### TASK STATEMENT
From the line that contains "Task: Open LinkedIn" to the end of the records below, copy every line exactly. Both the first and last of these lines count.

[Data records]
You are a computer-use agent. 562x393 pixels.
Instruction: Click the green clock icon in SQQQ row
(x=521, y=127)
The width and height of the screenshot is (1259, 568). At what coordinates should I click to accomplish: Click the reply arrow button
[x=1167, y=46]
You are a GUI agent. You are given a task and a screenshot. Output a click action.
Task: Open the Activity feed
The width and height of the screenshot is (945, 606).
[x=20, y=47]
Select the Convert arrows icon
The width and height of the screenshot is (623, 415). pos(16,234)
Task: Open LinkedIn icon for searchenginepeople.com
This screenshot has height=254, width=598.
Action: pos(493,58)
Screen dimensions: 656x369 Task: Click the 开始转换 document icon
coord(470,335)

### RESPONSE BOX
Task: Open LinkedIn icon for searchenginepeople.com
This screenshot has height=254, width=598.
Action: pos(493,58)
Screen dimensions: 656x369 Task: Click the 开始转换 document icon
coord(470,335)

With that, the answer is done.